The paper is Hand and Carlson, “Europa’s surface color suggests an ocean rich with sodium chloride,” accepted at Geophysical Research Letters for publication online (abstract).
Could it just be rust, iron oxide, that has formed in the ocean and upwelled from below due to its interaction with the iron rich core/mantle? If so there is plenty of material available to power primitive life. Our oceans would have looked this colour many billions of years ago.
are spectrometers from orbit precise enough to tell us what it is?
to me that would be the #1 priority for the next europa mission.
#2: mapping thickness of the ice crust so as to determine where we can land in the future and insert the melting probe.
2 years ago Dr.
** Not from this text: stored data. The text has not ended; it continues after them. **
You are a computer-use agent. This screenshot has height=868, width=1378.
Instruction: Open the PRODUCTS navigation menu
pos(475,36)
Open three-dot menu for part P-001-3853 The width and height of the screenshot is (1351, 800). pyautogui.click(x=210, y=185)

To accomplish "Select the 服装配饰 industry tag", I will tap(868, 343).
Hand said this:
“A strong candidate for the upwelling substance is magnesium chloride, which doesn’t have a definitive spectral signature and so would be invisible on the surface.”
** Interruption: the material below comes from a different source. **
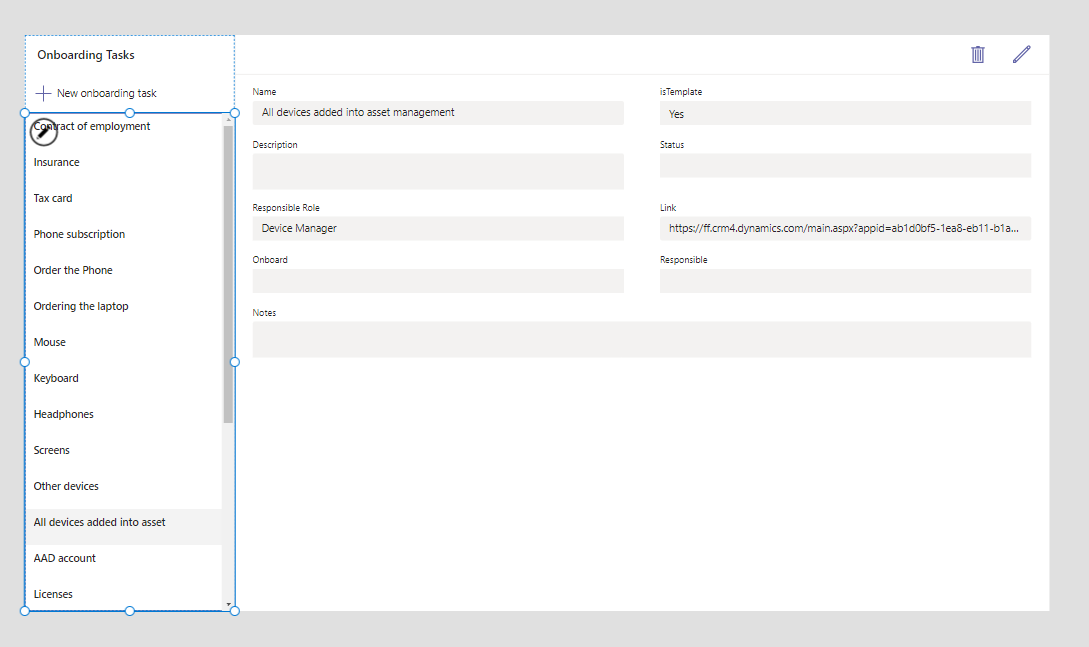The width and height of the screenshot is (1089, 647).
Task: Click the Link URL field
Action: (x=844, y=229)
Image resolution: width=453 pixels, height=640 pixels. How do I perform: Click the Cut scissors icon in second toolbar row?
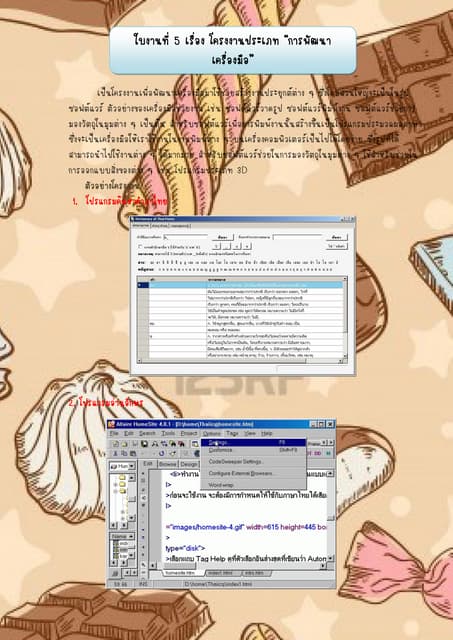click(x=115, y=453)
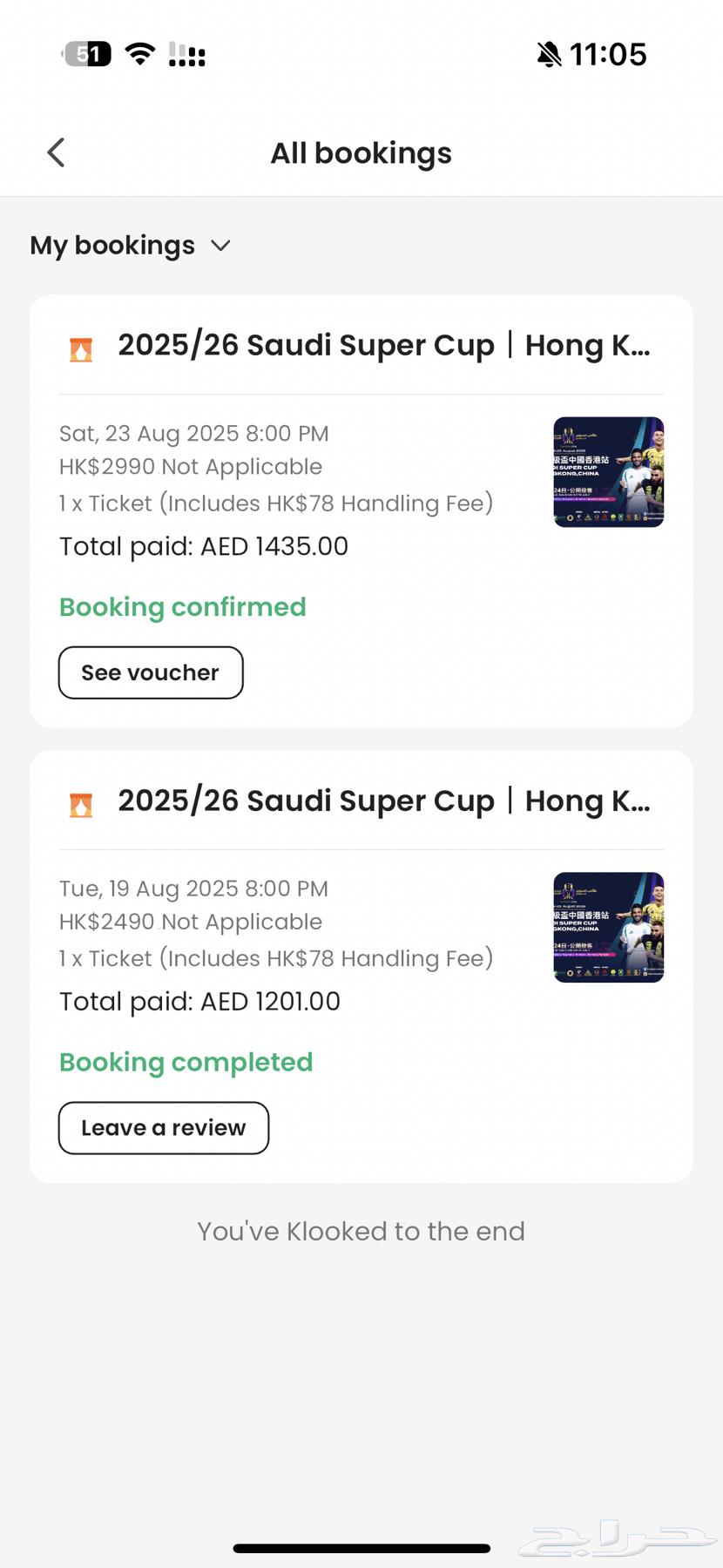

src: http://www.newscientist.com/article/dn23246-salty-water-oozes-up-from-jupiter-moons-hidden-ocean.html
Science marches on. I haven’t been able to read the paper, but I assume the team ruled out other salts that were previ9ously believed to be the cause of the reddish material.
Last I heard the ‘thick ice’ model for Europa was in favour – doesn’t the thick ice model say the ocean doesn’t have any contact with the surface?
These regions should still be checked for the remains of Europan kelp, jellyfish, and who knows what else?
Richard Greenberg and others would definitely disagree about that thick ice theory:
https://centauri-dreams.org/?p=17515
The House budget for NASA plants the seeds of a program to finally find life in the outer solar system
Posted on May 19, 2015 | By Eric Berger
On Wednesday the U.S. House Appropriations Committee will “mark up” its 2016 budget proposal for NASA, and much of the attention will focus on cuts to the agency’s Earth science budget and not fully funding the President’s commercial crew program.
Both of those are important issues and worthy of discussion. But I want to call attention to an exciting development buried within the 108-page budget document.
That is the creation of an “Ocean Worlds Exploration Program.”
Many of NASA’s most exciting discoveries in recent years have been made during the robotic exploration of the outer planets. The Cassini mission has discovered vast oceans of liquid hydrocarbons on Saturn’s moon Titan and a submerged salt water sea on Saturn’s moon Enceladus.
The Committee directs NASA to create an Ocean World Exploration Program whose primary goal is to discover extant life on another world using a mix of Discovery, New Frontiers and flagship class missions consistent with the recommendations of current and future Planetary Decadal surveys.
The bill provides $140 million to continue development of a Europa mission, including a lander, and then tacks on an additional $86 million to begin developing plans and technology for forays to other worlds. The principal targets are two exotic moons of Saturn, Titan and Enceladus.
Full article here:
http://blog.chron.com/sciguy/2015/05/the-house-budget-for-nasa-plants-the-seeds-of-a-program-to-finally-find-life-in-the-outer-solar-system/
Here is an interseting article on Europa’s potential stain materials.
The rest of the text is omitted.